Entende-se que o manejo da transação penal pelo Ministério Público substancia um
verdadeiro poder-dever, orientado, então, pela obrigatoriedade de sua oferta se o caso assim
autorizar. Tal compreensão nos leva imediatamente à solução cabível em caso de recusa
injustificada de oferta da proposta pelo Ministério Público.
Por ocasião da edição da Lei n. 9.099, alguns autores minoritariamente sustentaram que, por
se tratar de benefício com aptidão de extinguir a punibilidade do fato imputado ao agente
criminoso (autor do fato), a recusa do Ministério Público em ofertar a proposta poderia ser
suprida pela oferta deduzida pelo próprio juiz da causa. Isso se daria porque a transação penal
seria um direito público subjetivo do autor do fato.

------------------------------------

**Objetivo do exercício**
No trecho sobre a transação penal, em que ocasião alguns autores defenderam que a recusa do Ministério Público poderia ser suprida pela oferta do próprio juiz? Os dados que vêm a seguir não são usados aqui.

**Seção de dados**
------------------------------------

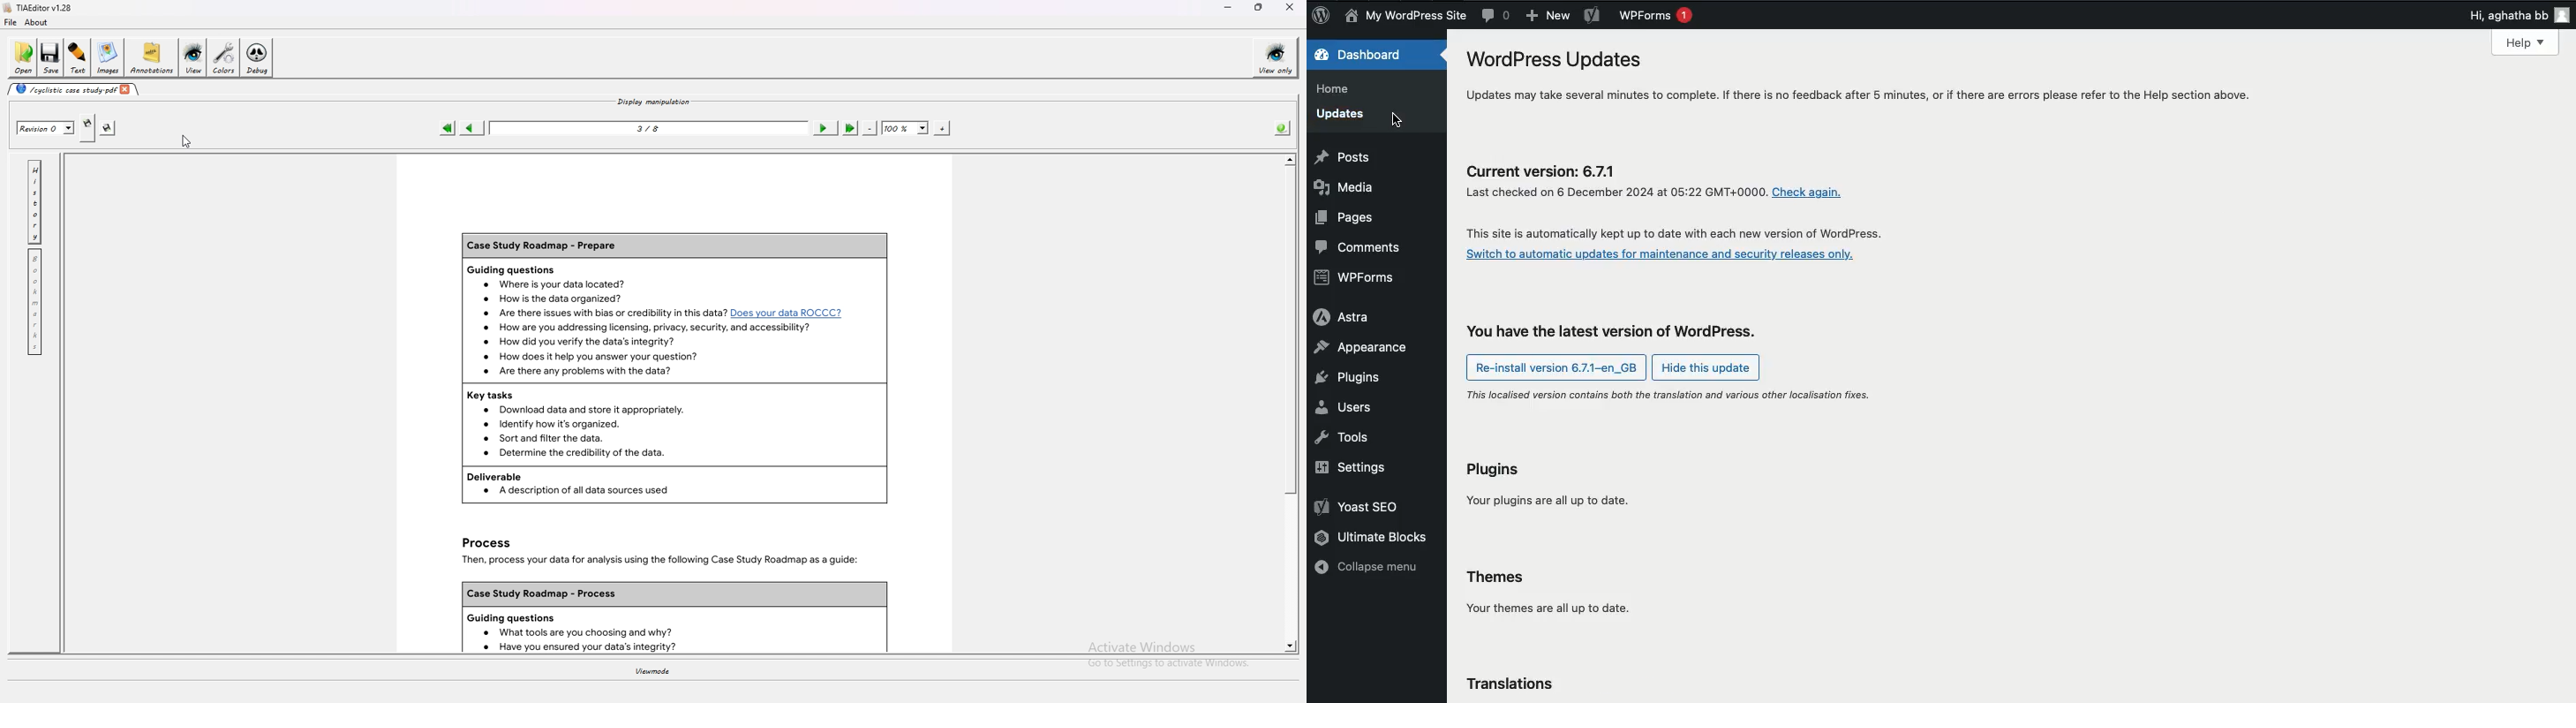 This screenshot has height=728, width=2576. What do you see at coordinates (1813, 193) in the screenshot?
I see `` at bounding box center [1813, 193].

------------------------------------

**Solução do exercício**
Por ocasião da edição da Lei n. 9.099.